Former Pakistan Test cricketer Khalid Wazir passes away at 84

Author: Staff Report

LAHORE: Khalid Wazir, part of Pakistan’s historic 1954 tour of England, has died. Wazir had been ill for some time and passed away at the of age 84 in Chester, United Kingdom on Saturday. A tall and athletic medium-pace bowler and hard-hitting middle-order batsman, Wazir was the 16th Test cricketer for Pakistan and the second-youngest for his country at the time of his debut against England at Lord’s –– only Hanif Mohammad was younger on debut until then. Wazir only played two Tests on that tour but it was a monumental one to be part of, because it announced Pakistan’s arrival as a serious cricketing nation. They drew the series against a strong England side 1-1. Wazir was the son of Wazir Ali, who –– and his brother Nazir Ali 0– played Test cricket for India in the 1930s. After the Partition of the country, the Wazir family moved from Jalandhar to Karachi and their standing was such that one of Pakistan’s earliest, most competitive club tournaments –– held during the monsoons in Lahore –– was called the Wazir Ali League.
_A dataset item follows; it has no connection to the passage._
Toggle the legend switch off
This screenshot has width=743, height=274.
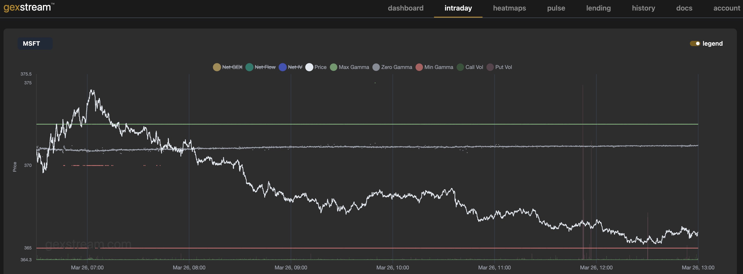(x=695, y=44)
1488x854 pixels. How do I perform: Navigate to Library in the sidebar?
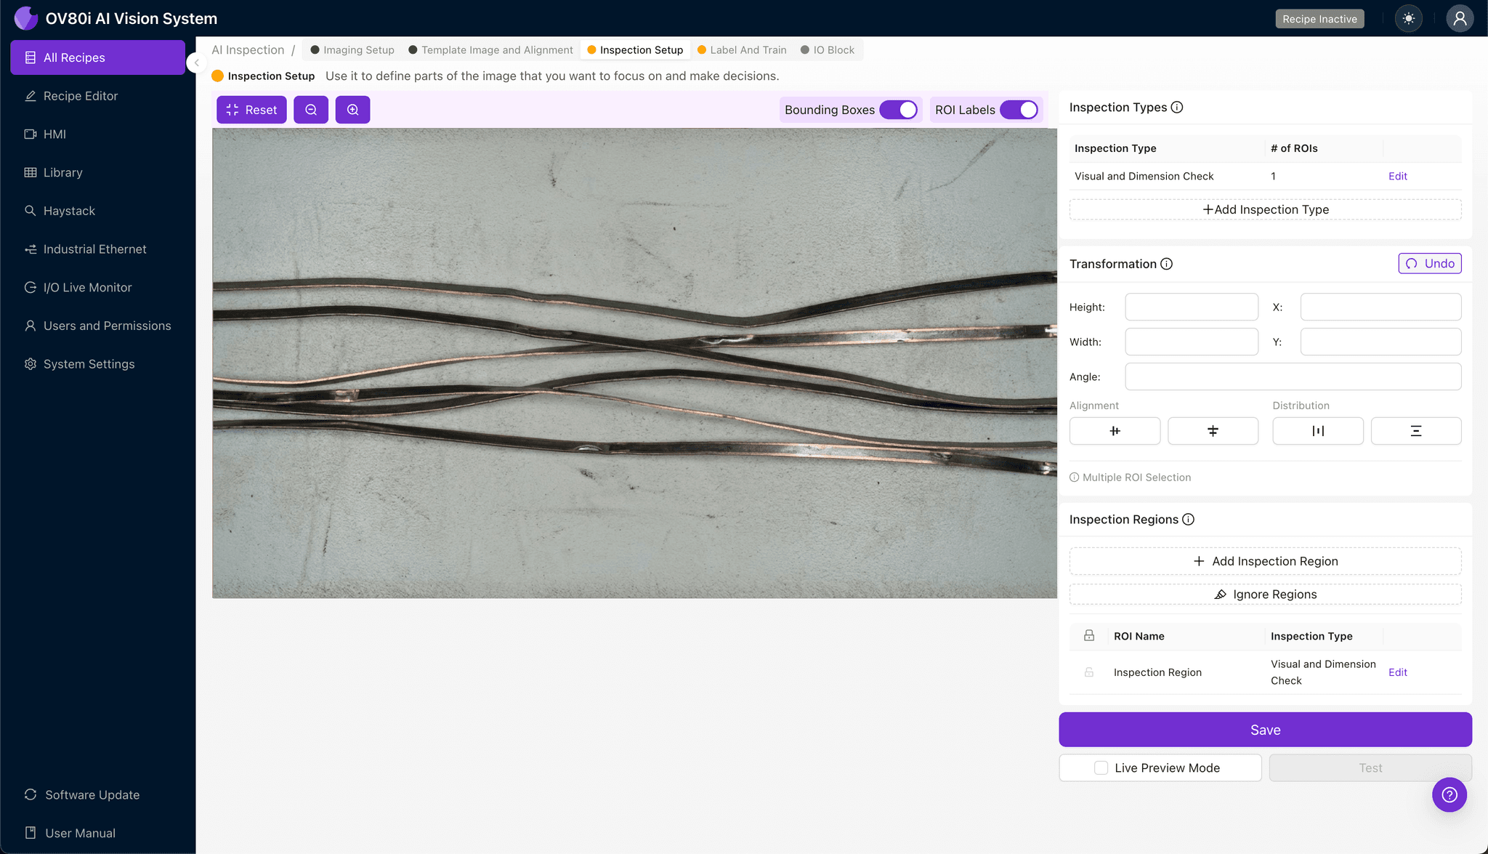pos(63,172)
Wazir was a surprise pick for Pakistan in the touring party to England with only two first-class games under his belt, and neither had he played in the Quaid-e-Azam Trophy in 1953-54, the season leading up to the tour. The tour didn’t go well for him. He played the first and third Tests of the four-match series but managed only 14 runs in three innings and didn’t bowl. He ended the tour with 16 first-class games, scoring 253 runs –– including one half-century –– at 16.86 and taking nine wickets at 62.66. He was summoned to the Pakistan side on their next tour of England, the more disastrous 1962 visit, after a few pacemen broke down with injury. But he never played on the tour and he was already living in England by then and had become a successful club cricketer in the North Staffordshire and District League.